**SELECTED EXCERPT**:
• • • •
ESMA_QA_1790
16/12/2016
Subject Matter
Inducements
    What is the legal status of money held in a research payment account (RPA) established under Article 13(1)(b) of the MiFID II Delegated Directive, prior to it being used to pay providers for research?
    ESMA Answer
    16-12-2016

      [ESMA 35-43-349 MiFID II Q&As on Investment protection Ch. 7, question 2]

      Under Article 13 of the MiFID II Delegated Directive, where an investment firm chooses to use an RPA, this must be funded by a research charge to the client. 

      The nature of this deduction as a charge means that once it is deducted from a client, the funds belong to the firm. However, this research fund should be managed in an RPA controlled by the investment firm and it should be used specifically for purchasing external research to benefit the client. ESMA is of the opinion that it is important that the investment firm makes its best efforts to align as much as possible the timing of the charges paid by the client to the firm, and the expenditure on research paid from the RPA by the firm to the research provider.  

      The obligation on the investment firm to have a process by which it can rebate surplus funds if it underspends the original research budget for a set of portfolios under Article 13(5) of the MiFID II Delegated Directive29 does not alter the status of RPA money. Only when a rebate has been made into a client’s account would it be considered as client assets.
• • • •
**EXERCISES**:
1. According to the ESMA answer on research payment accounts, why does money deducted from a client for research belong to the investment firm?
2. Rewrite the paragraph of the research payment account answer that begins "The nature of this deduction" as a short list, keeping its main facts.
3. Reproduce the passage of the research payment account answer from "ESMA_QA_1790" up to and including "to the client." without any changes.

**INFORMATION SHOWN**:
• • • •
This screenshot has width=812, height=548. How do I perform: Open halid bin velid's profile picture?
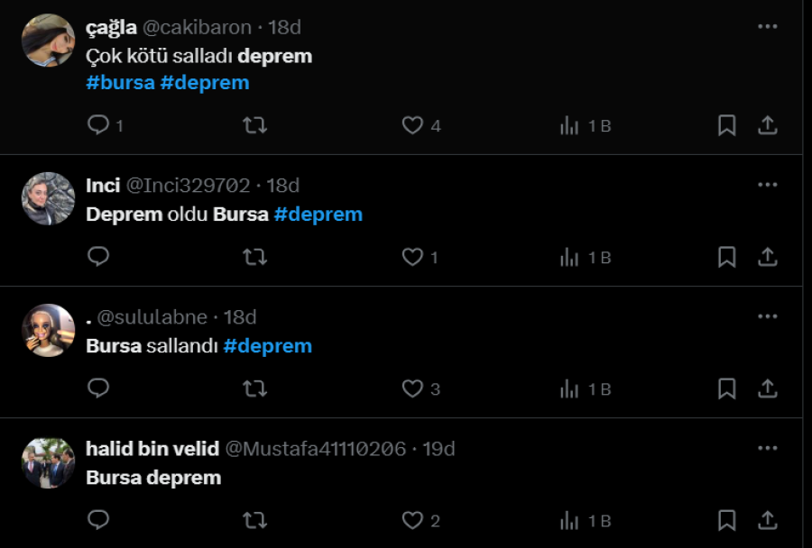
• • • •
**ANSWER SET**:
1. The deduction is a charge to the client. Because it is a charge, the funds belong to the firm once they are deducted from the client.

2.
- Because the research deduction is a charge, the funds belong to the firm once they are deducted from the client.
- The firm should manage this research fund in an RPA that it controls.
- The fund should be used specifically to buy external research that benefits the client.
- ESMA's opinion is that the firm should make its best efforts to align, as closely as possible, the timing of the client's charges to the firm with the timing of the firm's payments from the RPA to research providers.

3.
ESMA_QA_1790
16/12/2016
Subject Matter
Inducements
    What is the legal status of money held in a research payment account (RPA) established under Article 13(1)(b) of the MiFID II Delegated Directive, prior to it being used to pay providers for research?
    ESMA Answer
    16-12-2016

      [ESMA 35-43-349 MiFID II Q&As on Investment protection Ch. 7, question 2]

      Under Article 13 of the MiFID II Delegated Directive, where an investment firm chooses to use an RPA, this must be funded by a research charge to the client.